The NHS, Britain’s welfare system and employers all need to be doing more to support and better manage people trying to juggle work with fluctuating health conditions, such as asthma, depression or rheumatoid arthritis, a report has suggested.
The report Fluctuating conditions, fluctuating support, from Lancaster University-based think-tank The Work Foundation, is the second published by its new Health at Work Policy Unit, which was established last autumn.
It argued that, for those living with conditions where the symptoms fluctuate, the quality of support they receive can also fluctuate far too much.
It has suggested that the Government should do more to support measures to increase the flexibility of sickness absence policies and to allow employees with fluctuating health conditions to pre-emptively arrange part-time sick leave.
It also recommended widening access to income protection insurance so that businesses can better enable those with fluctuating conditions to remain in work.
Chronic and fluctuating conditions are predicted to affect 40% of the UK’s working-age population by 2030, the report also claimed.
It also cited the example of the “part-time sick pay” system common in Nordic countries. This is designed to support people with temporarily reduced work capability, by allowing them to remain in work by making sick pay arrangements more flexible.
A trial in Finland found that those with musculoskeletal disorders on part-time sick pay had 20% fewer work disability days over the next year than those on normal sick leave.

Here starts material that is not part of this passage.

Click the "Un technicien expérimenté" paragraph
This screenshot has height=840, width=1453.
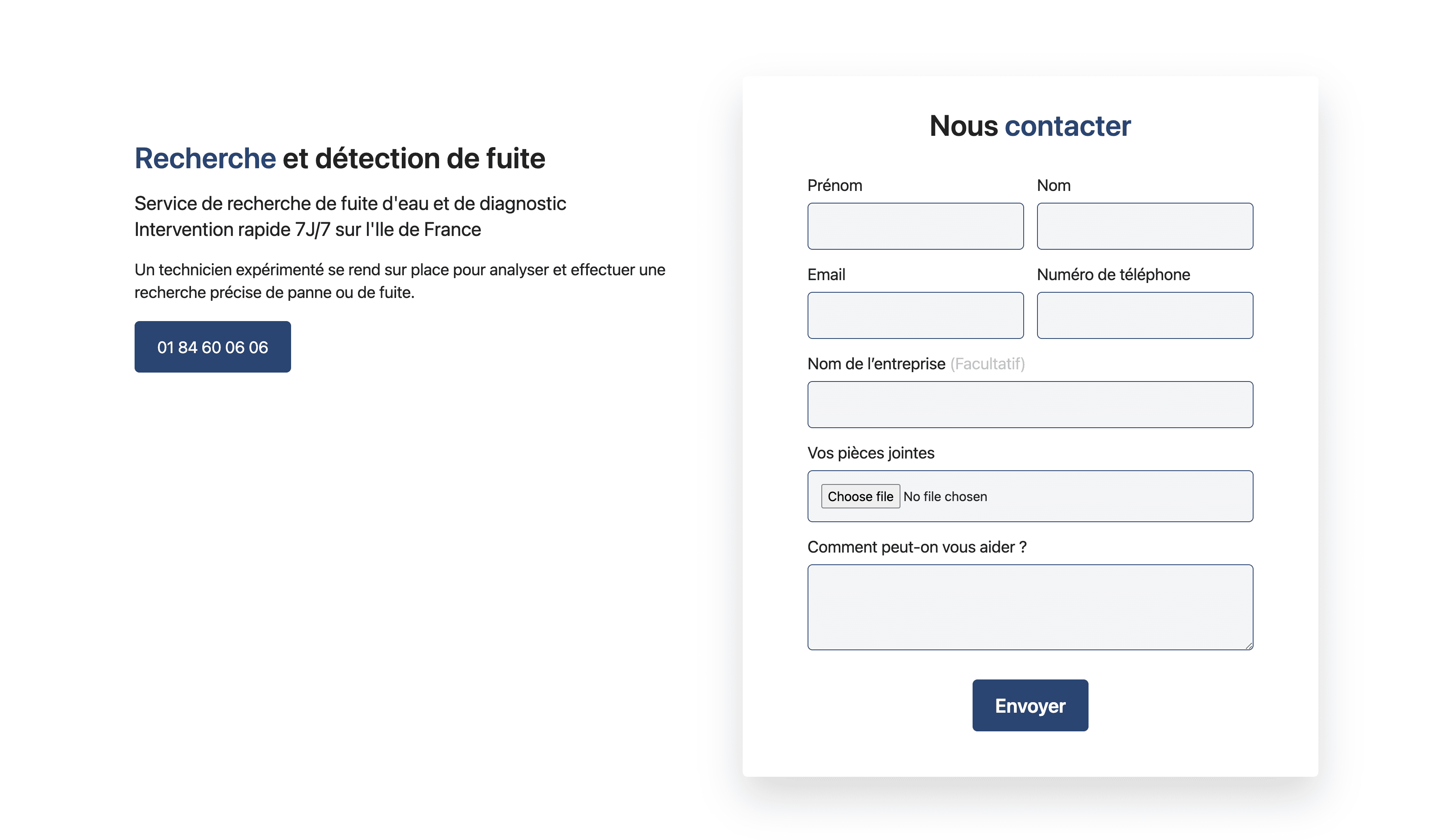click(x=400, y=281)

In addition, those taking partial sick leave returned to their normal working duties, on average, eight days sooner than those on normal sick leave, it argued.
Among the unit’s other recommendations were:
- improving and expanding Access to Work’s provision for fluctuating conditions;
- developing an employee-owned “health at work” record;
- developing a “best practice” database of adjustments and support for people with fluctuating conditions;
- improving access to specialist occupational health support, especially for small businesses; and
- increasing local commissioning of occupational health and vocational rehabilitation support.
Foundation researcher and lead author of the paper Karen Steadman said: “The introduction of statutory part-time sick pay and growing income protection would go a long way to supporting those with fluctuating conditions. However, it is essential that Government also impacts upon workplace culture and practice to ensure that employers fulfil their obligations to help their employees.”